A dual-spring mechanism that stores energy and releases it in a sudden, decisive motion

This mechanism uses two springs and a pivoting latch link to create a controlled snap-through action. As the main slide is pushed inward, the compression spring builds force until it overcomes the latch’s pivot geometry. At that tipping point, the slide jumps forward rapidly, converting stored spring energy into a quick, decisive release. Pulling the slide back resets the linkage, letting the cycle repeat with the same crisp snap each time.
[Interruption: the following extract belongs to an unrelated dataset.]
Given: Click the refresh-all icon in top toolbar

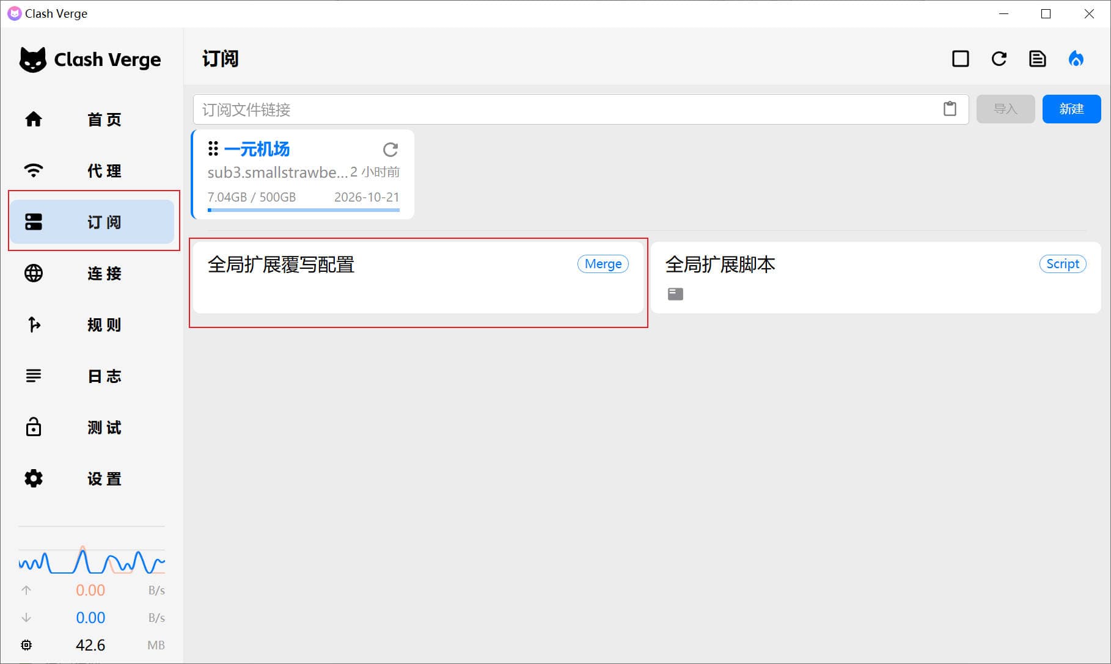Looking at the screenshot, I should 999,59.
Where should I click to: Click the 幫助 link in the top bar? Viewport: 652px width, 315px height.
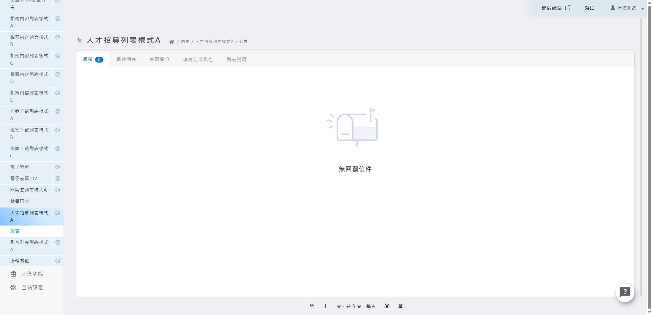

Components — The main sliding rod, the red compression spring wrapped around the front section, the yellow return spring in the rear chamber, the pink pivoting latch link, the guiding frame, and the external trigger piece that pushes the slide.
How it works —
- Loading: Pushing the slide compresses the front spring. The latch link restrains the motion and holds the system in a stable but tensioned state.
- Tipping point: Once the spring force crosses the latch’s pivot line, the geometry becomes unstable—the link yields instantly.
- Snap-through: The slide accelerates forward under the spring’s stored energy.
- Reset: Pulling the slide backward re-engages the latch and stretches the rear spring, positioning everything for the next cycle.
The result is a motion that starts smooth but finishes abruptly—ideal when a mechanism must switch states cleanly rather than drift through them.
Applications — Switches and triggers, latch-release devices, automatic feeders, mechanical actuators, and any system needing a fast, reliable transition between two positions.
Why it matters — Snap-action behavior ensures that the device doesn’t “hesitate” in mid-stroke. It either stays put or commits fully, reducing wear, preventing partial engagement, and making every cycle crisp and predictable.